## Problem details
Copy the rows from the line with "Click the Windows Siploroer search field" through the end of the rows, changing "three-dot menu" to "overflow menu" and leaving everything else the same.

## Data entries
══════════════════════════════

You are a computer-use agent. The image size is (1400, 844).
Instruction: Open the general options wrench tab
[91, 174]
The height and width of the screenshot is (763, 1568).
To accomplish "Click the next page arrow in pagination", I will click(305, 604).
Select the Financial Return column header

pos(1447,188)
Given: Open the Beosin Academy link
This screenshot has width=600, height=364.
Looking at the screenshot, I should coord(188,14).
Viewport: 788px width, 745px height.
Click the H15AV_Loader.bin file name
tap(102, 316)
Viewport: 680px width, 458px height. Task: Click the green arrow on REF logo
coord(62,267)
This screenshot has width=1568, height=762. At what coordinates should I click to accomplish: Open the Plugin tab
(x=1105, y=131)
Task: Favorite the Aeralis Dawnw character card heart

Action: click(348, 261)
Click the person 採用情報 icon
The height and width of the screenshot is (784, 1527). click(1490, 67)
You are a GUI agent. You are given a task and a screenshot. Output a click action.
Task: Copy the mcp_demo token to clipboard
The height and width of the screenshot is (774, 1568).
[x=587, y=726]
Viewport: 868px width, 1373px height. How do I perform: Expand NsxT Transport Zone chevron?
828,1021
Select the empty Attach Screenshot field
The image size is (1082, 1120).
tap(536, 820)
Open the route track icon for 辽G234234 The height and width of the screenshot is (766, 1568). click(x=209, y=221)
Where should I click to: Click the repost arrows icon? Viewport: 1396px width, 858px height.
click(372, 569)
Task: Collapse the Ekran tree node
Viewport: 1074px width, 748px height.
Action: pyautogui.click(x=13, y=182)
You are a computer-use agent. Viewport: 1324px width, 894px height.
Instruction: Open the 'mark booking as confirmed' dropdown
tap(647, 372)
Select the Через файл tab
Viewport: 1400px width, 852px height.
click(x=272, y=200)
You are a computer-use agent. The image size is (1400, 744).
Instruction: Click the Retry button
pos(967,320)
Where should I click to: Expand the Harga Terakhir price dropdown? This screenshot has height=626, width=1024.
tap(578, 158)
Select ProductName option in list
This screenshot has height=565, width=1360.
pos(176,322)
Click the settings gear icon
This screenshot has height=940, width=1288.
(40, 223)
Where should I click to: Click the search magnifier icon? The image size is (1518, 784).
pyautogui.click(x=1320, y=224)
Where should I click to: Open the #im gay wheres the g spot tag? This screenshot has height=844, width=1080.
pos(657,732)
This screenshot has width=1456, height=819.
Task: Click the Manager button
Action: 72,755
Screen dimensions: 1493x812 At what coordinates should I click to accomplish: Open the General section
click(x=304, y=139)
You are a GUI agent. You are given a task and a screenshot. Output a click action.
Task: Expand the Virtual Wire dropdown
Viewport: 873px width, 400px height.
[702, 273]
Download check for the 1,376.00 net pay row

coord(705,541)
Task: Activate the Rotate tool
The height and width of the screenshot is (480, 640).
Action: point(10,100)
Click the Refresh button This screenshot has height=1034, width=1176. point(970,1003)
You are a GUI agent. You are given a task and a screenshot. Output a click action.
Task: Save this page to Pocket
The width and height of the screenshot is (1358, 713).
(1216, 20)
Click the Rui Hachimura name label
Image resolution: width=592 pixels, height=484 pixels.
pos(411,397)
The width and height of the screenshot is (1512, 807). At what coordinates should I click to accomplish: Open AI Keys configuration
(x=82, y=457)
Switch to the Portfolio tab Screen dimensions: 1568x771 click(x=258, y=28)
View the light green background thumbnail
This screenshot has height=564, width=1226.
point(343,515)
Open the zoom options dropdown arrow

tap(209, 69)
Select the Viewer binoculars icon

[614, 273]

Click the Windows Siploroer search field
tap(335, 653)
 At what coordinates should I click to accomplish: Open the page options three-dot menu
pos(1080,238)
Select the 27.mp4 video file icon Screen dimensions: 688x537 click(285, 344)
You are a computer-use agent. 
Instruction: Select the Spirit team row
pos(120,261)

══════════════════════════════

## Answer to this exercise
Click the Windows Siploroer search field
tap(335, 653)
 At what coordinates should I click to accomplish: Open the page options overflow menu
pos(1080,238)
Select the 27.mp4 video file icon Screen dimensions: 688x537 click(285, 344)
You are a computer-use agent. 
Instruction: Select the Spirit team row
pos(120,261)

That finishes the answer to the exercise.